Lot 28
  • 28

Hubert Robert

Estimate
60,000 - 80,000 EUR
bidding is closed

Description

  • Hubert Robert
  • Lavandières dans un paysage de fantaisie
  • Monogrammé en bas à droite sur le linge H.R. 
  • Huile sur toile
  • 96 x 111 cm (réduit sur les côtés) ; 37 3/4  by 43 3/4  in (downsized on the sides)

Provenance

Collection Besson ;
Collection Carlier ;
Collection Mellerio ;
Vente anonyme, Paris, Hôtel Drouot, Mes Gros et Delettrez, 5 décembre 2008, lot n°8 ;
Acquis à cette vente

Catalogue Note

Les débuts d'Hubert Robert furent quelques peu inhabituels : délaissant l'Académie royale et le Grand Prix, c'est avec plus de liberté que le peintre séjourna au sein de l'Académie de France à Rome. Le jeune Robert s'y rendit en effet en 1753 en accompagnant son protecteur le comte de Stainville, futur duc de Choiseul, nommé ambassadeur de France à Rome.
La formation académique poussait les pensionnaires à parcourir Rome pour y dessiner sur le motif les innombrables richesses de la ville. Hubert Robert ne revint à Paris qu'en 1765, après avoir passé onze années en Italie qui marquèrent profondément sa carrière. Il avait entre-temps rencontré Piranèse, découvert l'art de Panini, et s'était constitué un véritable répertoire de motifs architecturaux qu'il sut décliner à loisir, y intégrant des personnages contemporains. Il devint ainsi le grand représentant du caprice architectural à la française.
Réalisée après son retour en France, cette charmante scène de vie paysanne est le reflet du goût français pour les plaisirs champêtres, qui trouva son aboutissement avec le hameau de la reine Marie-Antoinette à Trianon. Lavandières, bergers et enfants sont représentés dans un cadre verdoyant parcouru par des petits chemins de terre menant à un moulin, évoquant les jardins anglais romantiques et leurs fabriques que le peintre connaissait bien, pour avoir élaboré entre autres le parc du domaine de Méréville pour le marquis de Laborde. Son inspiration première n’est cependant jamais bien loin et l’imposante maison au premier plan n’est pas sans rappeler les premières basiliques chrétiennes à Rome composées d’une nef centrale et de bas-côtés.
L'art d'Hubert Robert réside dans cet équilibre maîtrisé entre sa fascination pour l'architecture et son goût pour la représentation de la vie quotidienne. Les personnages s'intègrent aisément dans ce paysage harmonieusement mis en scène. Ce sens de la composition est servi par une touche enlevée et gracieuse et un coloris vibrant qui firent la renommée de l'artiste.

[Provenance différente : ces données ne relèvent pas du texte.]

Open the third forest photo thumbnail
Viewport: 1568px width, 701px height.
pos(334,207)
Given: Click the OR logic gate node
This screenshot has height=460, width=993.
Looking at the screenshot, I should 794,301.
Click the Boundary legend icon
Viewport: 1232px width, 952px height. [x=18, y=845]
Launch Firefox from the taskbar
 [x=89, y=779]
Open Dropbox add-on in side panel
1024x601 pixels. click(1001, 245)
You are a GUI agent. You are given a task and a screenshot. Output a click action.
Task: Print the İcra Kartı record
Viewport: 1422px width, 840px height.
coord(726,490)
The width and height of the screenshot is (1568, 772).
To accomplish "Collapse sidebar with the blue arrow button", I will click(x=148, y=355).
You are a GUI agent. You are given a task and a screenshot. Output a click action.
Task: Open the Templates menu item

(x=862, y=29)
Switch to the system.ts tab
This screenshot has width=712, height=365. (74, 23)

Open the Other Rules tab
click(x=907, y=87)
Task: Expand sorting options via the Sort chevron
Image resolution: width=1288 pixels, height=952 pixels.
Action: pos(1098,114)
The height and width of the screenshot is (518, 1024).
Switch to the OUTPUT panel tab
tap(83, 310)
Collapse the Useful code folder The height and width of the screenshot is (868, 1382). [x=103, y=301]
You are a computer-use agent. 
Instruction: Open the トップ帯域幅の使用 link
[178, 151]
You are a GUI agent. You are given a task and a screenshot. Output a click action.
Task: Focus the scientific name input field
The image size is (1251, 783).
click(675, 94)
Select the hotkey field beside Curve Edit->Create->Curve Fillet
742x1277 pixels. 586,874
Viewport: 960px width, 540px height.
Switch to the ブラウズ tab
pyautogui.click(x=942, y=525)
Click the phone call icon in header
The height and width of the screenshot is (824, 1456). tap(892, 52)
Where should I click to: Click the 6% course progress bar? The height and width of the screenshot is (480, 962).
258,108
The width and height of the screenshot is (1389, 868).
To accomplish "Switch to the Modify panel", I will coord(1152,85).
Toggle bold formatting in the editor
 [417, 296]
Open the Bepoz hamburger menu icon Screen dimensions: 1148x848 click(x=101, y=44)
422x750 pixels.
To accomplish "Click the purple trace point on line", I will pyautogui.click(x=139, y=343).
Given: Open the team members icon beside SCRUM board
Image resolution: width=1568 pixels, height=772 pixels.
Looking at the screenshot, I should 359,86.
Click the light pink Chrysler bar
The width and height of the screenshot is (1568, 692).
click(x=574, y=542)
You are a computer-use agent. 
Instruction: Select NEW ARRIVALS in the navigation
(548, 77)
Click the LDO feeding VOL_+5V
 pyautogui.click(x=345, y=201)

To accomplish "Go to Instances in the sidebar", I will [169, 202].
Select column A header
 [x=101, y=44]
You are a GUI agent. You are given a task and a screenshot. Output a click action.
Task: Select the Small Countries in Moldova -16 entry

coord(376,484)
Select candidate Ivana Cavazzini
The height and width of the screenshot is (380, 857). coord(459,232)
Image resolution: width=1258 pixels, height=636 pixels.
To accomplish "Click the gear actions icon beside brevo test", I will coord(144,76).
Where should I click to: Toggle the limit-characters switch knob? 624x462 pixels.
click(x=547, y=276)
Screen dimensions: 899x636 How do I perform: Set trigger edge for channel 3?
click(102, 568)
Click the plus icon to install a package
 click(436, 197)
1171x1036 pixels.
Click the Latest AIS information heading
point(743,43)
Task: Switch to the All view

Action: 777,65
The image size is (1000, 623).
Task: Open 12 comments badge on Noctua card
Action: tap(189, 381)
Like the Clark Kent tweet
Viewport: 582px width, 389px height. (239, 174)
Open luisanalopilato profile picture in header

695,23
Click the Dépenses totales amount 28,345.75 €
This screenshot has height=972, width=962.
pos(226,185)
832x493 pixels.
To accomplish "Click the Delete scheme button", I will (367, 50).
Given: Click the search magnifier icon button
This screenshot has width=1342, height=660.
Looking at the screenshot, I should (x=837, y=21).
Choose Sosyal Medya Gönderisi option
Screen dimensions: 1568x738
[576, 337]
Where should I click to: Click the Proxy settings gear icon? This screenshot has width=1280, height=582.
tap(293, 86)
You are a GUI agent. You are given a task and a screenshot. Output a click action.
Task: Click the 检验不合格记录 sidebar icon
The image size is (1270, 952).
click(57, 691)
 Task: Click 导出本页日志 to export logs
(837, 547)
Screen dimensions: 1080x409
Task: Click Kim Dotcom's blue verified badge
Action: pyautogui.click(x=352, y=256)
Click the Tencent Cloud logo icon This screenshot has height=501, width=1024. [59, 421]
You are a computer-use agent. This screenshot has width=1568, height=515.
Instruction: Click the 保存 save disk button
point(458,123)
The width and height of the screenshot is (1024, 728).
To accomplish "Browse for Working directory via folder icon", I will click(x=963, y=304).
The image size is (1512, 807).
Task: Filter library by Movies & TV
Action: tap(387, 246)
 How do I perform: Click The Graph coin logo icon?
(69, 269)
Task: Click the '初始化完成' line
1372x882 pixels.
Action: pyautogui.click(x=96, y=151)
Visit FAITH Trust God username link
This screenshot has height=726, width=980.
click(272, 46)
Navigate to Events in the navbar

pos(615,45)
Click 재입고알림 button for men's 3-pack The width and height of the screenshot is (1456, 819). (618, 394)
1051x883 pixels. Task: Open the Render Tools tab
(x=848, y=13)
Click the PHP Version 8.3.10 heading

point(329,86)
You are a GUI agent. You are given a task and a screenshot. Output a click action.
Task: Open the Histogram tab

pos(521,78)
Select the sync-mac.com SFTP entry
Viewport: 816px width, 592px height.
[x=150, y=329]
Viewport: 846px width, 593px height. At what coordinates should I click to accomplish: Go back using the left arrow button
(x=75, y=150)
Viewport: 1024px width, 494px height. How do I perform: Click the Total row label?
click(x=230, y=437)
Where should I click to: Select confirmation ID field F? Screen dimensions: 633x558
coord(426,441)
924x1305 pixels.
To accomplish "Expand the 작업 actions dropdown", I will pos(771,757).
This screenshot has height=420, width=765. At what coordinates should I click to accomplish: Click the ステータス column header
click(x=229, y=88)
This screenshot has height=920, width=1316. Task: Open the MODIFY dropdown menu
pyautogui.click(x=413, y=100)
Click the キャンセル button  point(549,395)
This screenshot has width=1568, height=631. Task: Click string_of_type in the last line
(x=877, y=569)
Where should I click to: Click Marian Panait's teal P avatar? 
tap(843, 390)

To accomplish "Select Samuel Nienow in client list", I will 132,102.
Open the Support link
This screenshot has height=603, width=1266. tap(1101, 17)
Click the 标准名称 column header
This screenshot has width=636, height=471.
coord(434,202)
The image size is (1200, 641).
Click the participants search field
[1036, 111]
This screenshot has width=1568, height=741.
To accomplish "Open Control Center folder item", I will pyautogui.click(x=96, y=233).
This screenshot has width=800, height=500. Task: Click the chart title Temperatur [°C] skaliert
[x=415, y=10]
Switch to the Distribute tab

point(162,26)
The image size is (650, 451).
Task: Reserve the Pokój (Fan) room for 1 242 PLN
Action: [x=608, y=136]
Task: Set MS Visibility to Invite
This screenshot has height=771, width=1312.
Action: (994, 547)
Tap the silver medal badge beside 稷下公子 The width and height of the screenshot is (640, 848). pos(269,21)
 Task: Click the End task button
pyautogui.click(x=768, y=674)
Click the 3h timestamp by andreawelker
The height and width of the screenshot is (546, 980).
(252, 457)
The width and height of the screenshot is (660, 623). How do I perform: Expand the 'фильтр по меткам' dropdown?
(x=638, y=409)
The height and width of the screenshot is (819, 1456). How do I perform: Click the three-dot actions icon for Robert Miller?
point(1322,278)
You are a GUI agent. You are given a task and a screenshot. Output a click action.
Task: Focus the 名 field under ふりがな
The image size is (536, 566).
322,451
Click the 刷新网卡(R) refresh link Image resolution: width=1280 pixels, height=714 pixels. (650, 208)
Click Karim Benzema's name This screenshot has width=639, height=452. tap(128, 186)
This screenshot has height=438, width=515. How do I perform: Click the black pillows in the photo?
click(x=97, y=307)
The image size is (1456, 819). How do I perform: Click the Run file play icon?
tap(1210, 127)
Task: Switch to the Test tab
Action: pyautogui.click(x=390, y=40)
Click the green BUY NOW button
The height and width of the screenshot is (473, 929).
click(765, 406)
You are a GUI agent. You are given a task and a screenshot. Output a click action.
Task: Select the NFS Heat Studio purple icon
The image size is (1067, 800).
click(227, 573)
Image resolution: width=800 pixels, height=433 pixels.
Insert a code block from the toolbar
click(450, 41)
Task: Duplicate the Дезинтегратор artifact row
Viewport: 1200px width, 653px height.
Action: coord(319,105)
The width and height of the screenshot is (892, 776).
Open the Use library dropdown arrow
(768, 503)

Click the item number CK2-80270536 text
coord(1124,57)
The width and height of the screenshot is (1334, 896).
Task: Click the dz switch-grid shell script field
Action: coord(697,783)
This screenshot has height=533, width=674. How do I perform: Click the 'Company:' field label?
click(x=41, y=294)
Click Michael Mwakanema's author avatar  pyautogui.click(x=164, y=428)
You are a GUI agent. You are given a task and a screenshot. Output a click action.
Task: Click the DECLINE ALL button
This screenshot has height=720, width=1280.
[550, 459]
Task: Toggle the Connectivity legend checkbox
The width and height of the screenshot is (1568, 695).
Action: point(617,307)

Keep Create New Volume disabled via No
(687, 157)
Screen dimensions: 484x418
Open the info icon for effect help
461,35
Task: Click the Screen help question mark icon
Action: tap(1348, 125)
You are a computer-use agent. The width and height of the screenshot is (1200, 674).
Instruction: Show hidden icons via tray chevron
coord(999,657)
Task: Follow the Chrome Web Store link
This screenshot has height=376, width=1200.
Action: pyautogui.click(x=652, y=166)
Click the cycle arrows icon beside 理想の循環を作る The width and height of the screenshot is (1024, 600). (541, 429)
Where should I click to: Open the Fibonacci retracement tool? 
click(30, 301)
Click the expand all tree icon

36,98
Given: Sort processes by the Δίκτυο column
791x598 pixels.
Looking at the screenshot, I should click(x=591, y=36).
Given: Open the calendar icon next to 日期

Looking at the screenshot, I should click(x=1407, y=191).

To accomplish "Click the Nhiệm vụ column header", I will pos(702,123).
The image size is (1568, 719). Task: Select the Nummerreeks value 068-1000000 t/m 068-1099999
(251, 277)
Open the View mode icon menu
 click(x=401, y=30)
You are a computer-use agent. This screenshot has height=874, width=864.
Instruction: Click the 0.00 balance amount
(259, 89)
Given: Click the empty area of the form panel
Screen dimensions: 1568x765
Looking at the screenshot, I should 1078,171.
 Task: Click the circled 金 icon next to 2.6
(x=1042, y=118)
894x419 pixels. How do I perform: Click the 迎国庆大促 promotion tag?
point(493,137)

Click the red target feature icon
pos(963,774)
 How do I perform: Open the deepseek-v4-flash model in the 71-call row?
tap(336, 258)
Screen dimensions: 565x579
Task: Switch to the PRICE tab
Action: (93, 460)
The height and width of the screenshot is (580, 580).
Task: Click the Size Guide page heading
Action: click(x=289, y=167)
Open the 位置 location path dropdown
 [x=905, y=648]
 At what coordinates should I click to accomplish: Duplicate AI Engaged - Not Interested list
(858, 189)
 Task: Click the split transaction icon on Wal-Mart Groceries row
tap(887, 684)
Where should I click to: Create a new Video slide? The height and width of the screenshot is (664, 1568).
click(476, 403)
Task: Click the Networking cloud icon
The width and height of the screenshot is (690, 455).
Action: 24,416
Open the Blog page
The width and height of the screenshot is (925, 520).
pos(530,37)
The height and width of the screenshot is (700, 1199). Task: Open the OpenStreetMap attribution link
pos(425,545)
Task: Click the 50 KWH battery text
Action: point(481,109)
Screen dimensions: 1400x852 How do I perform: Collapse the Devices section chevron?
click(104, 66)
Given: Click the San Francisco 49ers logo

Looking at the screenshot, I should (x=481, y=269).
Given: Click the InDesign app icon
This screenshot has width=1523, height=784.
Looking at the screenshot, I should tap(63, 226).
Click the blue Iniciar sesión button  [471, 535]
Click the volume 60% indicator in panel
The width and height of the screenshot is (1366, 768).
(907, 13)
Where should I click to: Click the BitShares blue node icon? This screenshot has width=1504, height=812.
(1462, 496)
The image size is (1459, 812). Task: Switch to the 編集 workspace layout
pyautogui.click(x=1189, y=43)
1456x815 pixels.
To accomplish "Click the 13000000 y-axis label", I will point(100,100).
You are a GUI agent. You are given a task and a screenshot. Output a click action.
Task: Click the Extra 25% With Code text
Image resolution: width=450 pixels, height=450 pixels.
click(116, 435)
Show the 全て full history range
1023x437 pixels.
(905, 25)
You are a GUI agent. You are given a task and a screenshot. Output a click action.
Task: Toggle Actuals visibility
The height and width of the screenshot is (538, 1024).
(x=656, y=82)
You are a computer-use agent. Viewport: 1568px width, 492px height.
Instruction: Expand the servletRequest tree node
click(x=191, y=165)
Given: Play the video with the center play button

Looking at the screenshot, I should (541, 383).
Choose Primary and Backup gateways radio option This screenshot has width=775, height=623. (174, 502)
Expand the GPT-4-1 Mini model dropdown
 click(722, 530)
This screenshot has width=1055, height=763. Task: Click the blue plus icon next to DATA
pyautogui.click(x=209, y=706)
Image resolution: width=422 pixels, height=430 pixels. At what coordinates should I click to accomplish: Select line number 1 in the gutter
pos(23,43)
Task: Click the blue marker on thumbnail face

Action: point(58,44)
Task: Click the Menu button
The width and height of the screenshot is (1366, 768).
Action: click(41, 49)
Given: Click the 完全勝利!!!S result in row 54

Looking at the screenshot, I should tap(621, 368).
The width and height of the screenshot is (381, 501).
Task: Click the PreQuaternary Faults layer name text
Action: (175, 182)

Hubert Robert’s early career was somewhat unusual. He forwent France’s Royal Academy and the Grand Prix, and opted to do a residency with the Academy of France in Rome in order to have more freedom. Robert went as a young adult in 1753 accompanied by his patron, the Count of Stainville, future Duke of Choiseul, who was appointed Ambassador of France in Rome.

The academic training encouraged its resident-artists to explore around Rome and sketch directly the city’s countless treasures. Hubert Robert did not return to Paris until 1765 after spending eleven years in Italy which profoundly impacted his career. Meanwhile, he met Piranesi and discovered Panini’s art, and compiled a body of work composed of a real repertoire of architectural motifs that he chose at leisure and incorporated with contemporary figures. He thus became the great proponent of French architectural capriccio.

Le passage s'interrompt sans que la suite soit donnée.